Records from a data source
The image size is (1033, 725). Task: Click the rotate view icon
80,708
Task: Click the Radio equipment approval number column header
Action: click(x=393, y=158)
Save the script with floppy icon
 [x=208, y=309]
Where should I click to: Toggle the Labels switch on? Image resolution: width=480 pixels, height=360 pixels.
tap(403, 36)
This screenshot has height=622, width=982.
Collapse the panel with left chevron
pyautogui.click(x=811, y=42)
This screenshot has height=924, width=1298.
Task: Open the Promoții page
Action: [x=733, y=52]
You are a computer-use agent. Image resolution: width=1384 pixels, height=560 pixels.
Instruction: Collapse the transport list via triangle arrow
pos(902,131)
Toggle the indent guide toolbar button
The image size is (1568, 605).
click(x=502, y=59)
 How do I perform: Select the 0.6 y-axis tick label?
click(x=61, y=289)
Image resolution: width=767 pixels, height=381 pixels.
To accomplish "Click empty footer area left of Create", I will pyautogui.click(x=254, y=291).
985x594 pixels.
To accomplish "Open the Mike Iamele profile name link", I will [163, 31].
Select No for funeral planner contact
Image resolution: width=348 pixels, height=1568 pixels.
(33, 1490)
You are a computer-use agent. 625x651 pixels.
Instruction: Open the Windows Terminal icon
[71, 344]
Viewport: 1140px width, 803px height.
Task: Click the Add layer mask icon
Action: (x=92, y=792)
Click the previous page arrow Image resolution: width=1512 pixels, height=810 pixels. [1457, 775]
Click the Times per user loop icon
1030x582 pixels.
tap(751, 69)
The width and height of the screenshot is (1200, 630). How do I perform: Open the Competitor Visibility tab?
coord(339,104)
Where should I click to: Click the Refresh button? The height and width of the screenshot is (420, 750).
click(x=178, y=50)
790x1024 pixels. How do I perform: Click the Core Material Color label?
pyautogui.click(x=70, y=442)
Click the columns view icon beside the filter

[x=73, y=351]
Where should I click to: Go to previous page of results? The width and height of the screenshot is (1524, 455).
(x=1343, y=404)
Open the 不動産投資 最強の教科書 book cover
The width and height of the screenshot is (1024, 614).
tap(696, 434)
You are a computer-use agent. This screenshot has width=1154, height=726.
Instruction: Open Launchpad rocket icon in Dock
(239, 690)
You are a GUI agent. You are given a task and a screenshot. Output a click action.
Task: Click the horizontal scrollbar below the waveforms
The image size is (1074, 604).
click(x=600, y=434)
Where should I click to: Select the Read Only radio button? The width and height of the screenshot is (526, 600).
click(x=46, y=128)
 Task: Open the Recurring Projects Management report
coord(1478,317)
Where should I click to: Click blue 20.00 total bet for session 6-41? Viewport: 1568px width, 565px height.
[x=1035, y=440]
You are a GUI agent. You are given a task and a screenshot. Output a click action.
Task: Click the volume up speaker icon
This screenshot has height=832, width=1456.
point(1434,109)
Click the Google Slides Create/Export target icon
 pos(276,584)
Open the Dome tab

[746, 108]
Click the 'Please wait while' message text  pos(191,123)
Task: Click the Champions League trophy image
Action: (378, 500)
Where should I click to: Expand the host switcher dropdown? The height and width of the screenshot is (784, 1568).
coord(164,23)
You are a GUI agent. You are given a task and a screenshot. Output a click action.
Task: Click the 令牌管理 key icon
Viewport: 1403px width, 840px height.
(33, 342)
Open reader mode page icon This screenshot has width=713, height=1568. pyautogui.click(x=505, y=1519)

■ DIRECTIVE: Rewrite all the items above, putting "Where do I click to:" wherever "Where should I click to:" appears and leaving everything else unchanged.

■ CORRECT ANSWER:
The image size is (1033, 725). Task: Click the rotate view icon
80,708
Task: Click the Radio equipment approval number column header
Action: click(x=393, y=158)
Save the script with floppy icon
 [x=208, y=309]
Where do I click to: Toggle the Labels switch on? Image resolution: width=480 pixels, height=360 pixels.
tap(403, 36)
This screenshot has height=622, width=982.
Collapse the panel with left chevron
pyautogui.click(x=811, y=42)
This screenshot has height=924, width=1298.
Task: Open the Promoții page
Action: [x=733, y=52]
You are a computer-use agent. Image resolution: width=1384 pixels, height=560 pixels.
Instruction: Collapse the transport list via triangle arrow
pos(902,131)
Toggle the indent guide toolbar button
The image size is (1568, 605).
click(x=502, y=59)
 How do I perform: Select the 0.6 y-axis tick label?
click(x=61, y=289)
Image resolution: width=767 pixels, height=381 pixels.
To accomplish "Click empty footer area left of Create", I will pyautogui.click(x=254, y=291).
985x594 pixels.
To accomplish "Open the Mike Iamele profile name link", I will [163, 31].
Select No for funeral planner contact
Image resolution: width=348 pixels, height=1568 pixels.
(33, 1490)
You are a computer-use agent. 625x651 pixels.
Instruction: Open the Windows Terminal icon
[71, 344]
Viewport: 1140px width, 803px height.
Task: Click the Add layer mask icon
Action: (x=92, y=792)
Click the previous page arrow Image resolution: width=1512 pixels, height=810 pixels. [1457, 775]
Click the Times per user loop icon
1030x582 pixels.
tap(751, 69)
The width and height of the screenshot is (1200, 630). How do I perform: Open the Competitor Visibility tab?
coord(339,104)
Where do I click to: Click the Refresh button? The height and width of the screenshot is (420, 750).
click(x=178, y=50)
790x1024 pixels. How do I perform: Click the Core Material Color label?
pyautogui.click(x=70, y=442)
Click the columns view icon beside the filter

[x=73, y=351]
Where do I click to: Go to previous page of results? The width and height of the screenshot is (1524, 455).
(x=1343, y=404)
Open the 不動産投資 最強の教科書 book cover
The width and height of the screenshot is (1024, 614).
tap(696, 434)
You are a computer-use agent. This screenshot has width=1154, height=726.
Instruction: Open Launchpad rocket icon in Dock
(239, 690)
You are a GUI agent. You are given a task and a screenshot. Output a click action.
Task: Click the horizontal scrollbar below the waveforms
The image size is (1074, 604).
click(x=600, y=434)
Where do I click to: Select the Read Only radio button? The width and height of the screenshot is (526, 600).
click(x=46, y=128)
 Task: Open the Recurring Projects Management report
coord(1478,317)
Where do I click to: Click blue 20.00 total bet for session 6-41? Viewport: 1568px width, 565px height.
[x=1035, y=440]
You are a GUI agent. You are given a task and a screenshot. Output a click action.
Task: Click the volume up speaker icon
This screenshot has height=832, width=1456.
point(1434,109)
Click the Google Slides Create/Export target icon
 pos(276,584)
Open the Dome tab

[746, 108]
Click the 'Please wait while' message text  pos(191,123)
Task: Click the Champions League trophy image
Action: (378, 500)
Where do I click to: Expand the host switcher dropdown? The height and width of the screenshot is (784, 1568).
coord(164,23)
You are a GUI agent. You are given a task and a screenshot. Output a click action.
Task: Click the 令牌管理 key icon
Viewport: 1403px width, 840px height.
(33, 342)
Open reader mode page icon This screenshot has width=713, height=1568. pyautogui.click(x=505, y=1519)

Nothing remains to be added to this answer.